* ABOUT THIS TASK: The copy should begin at the line containing "Click the Sign in link" and end at the last line of the material. Please reproduce those lines exactly and keep pictures out.

* RECORDS FOR THIS EXERCISE:
= Beginning of Section =

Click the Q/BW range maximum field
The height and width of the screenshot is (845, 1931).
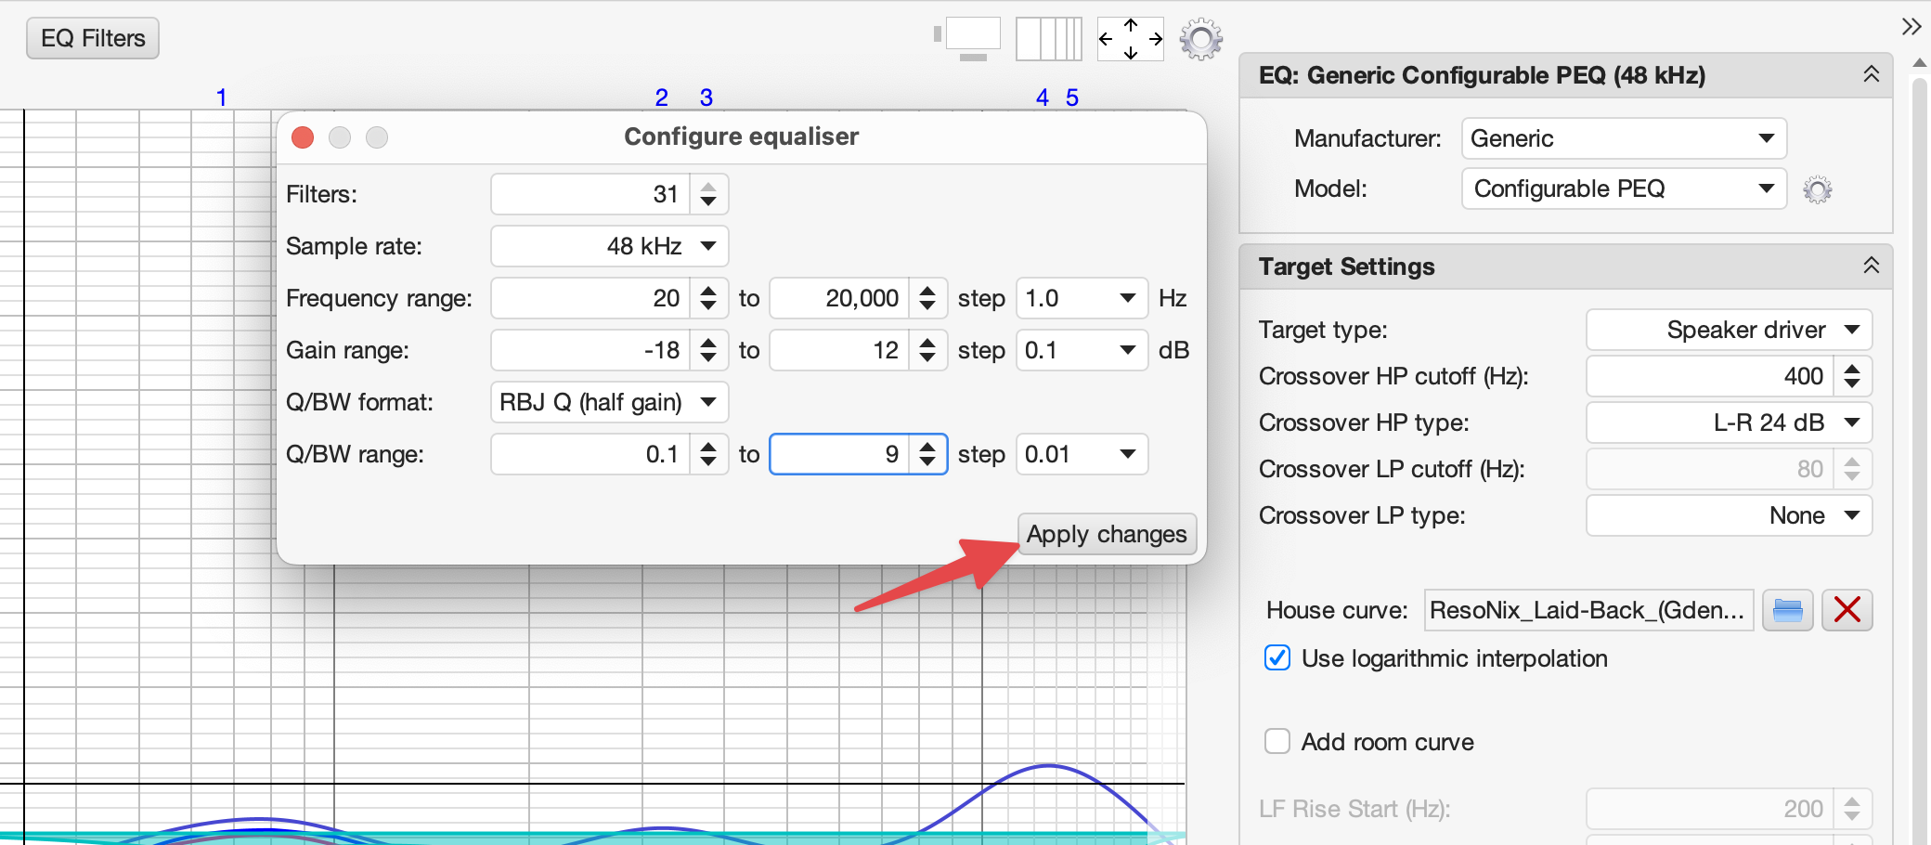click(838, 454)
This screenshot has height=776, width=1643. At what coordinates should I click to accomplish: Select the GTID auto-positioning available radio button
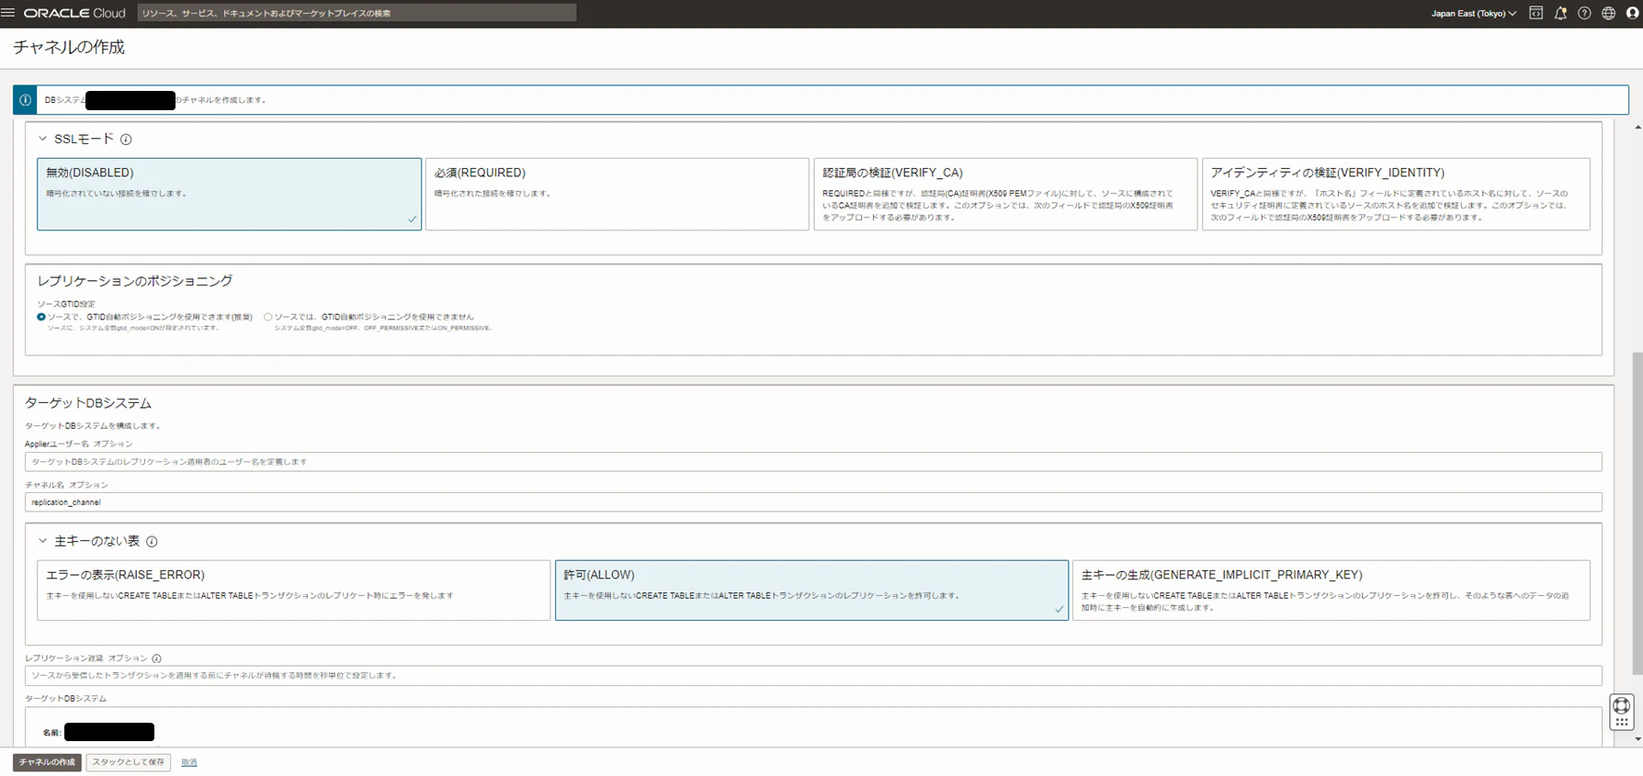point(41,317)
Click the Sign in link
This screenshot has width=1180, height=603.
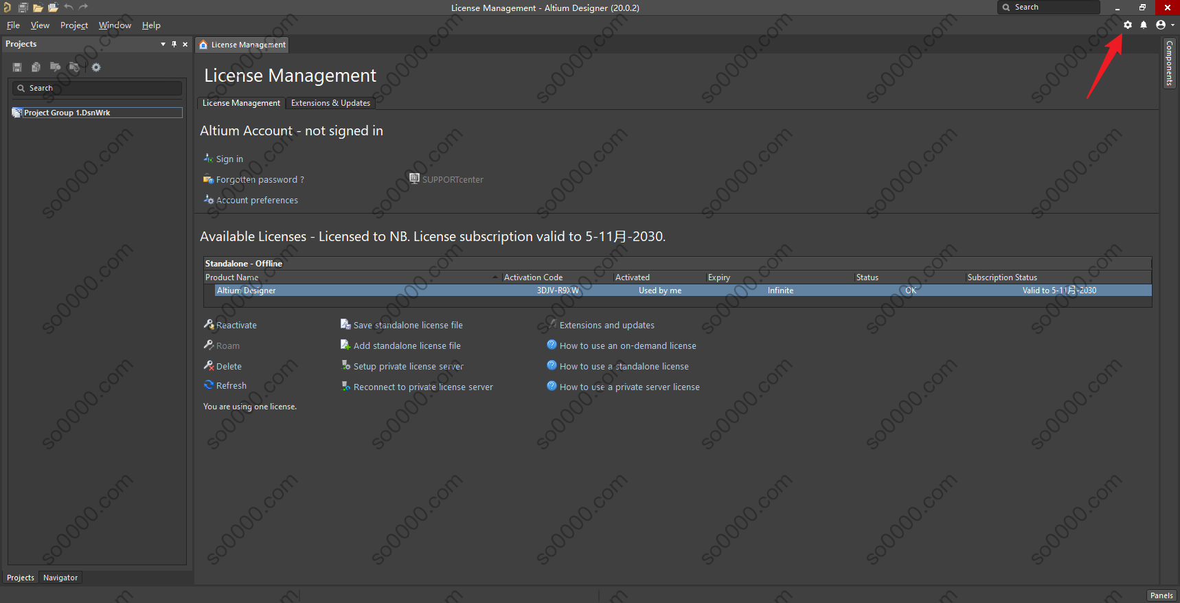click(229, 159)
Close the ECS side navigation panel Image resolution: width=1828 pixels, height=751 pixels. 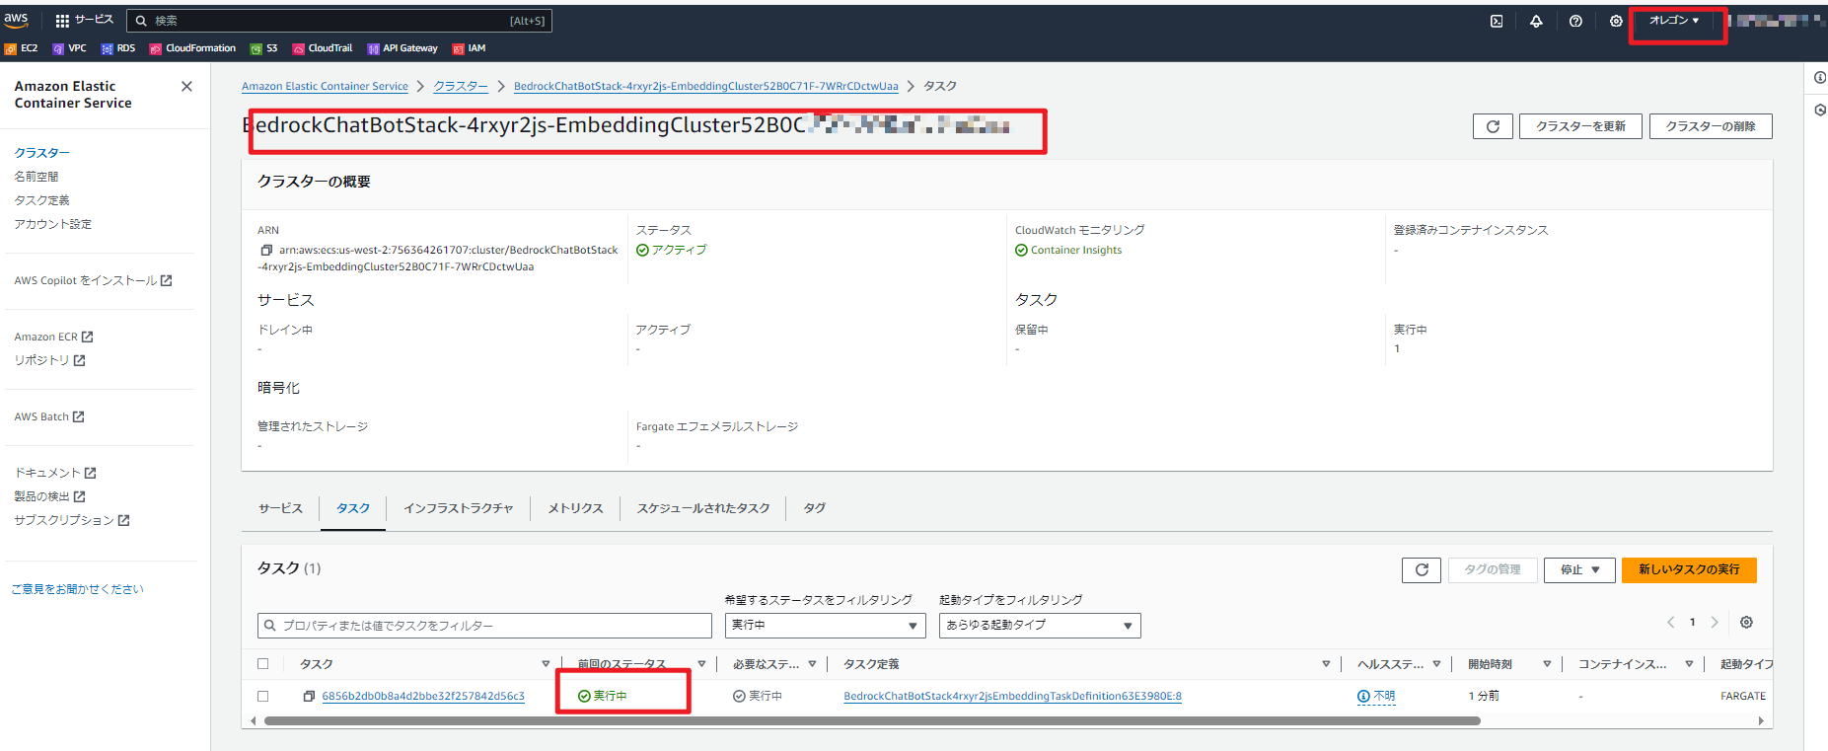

= End of Section =

* ANSWER TO THIS TASK:
Click the Sign in link
This screenshot has width=1180, height=603.
click(229, 159)
Close the ECS side navigation panel Image resolution: width=1828 pixels, height=751 pixels. 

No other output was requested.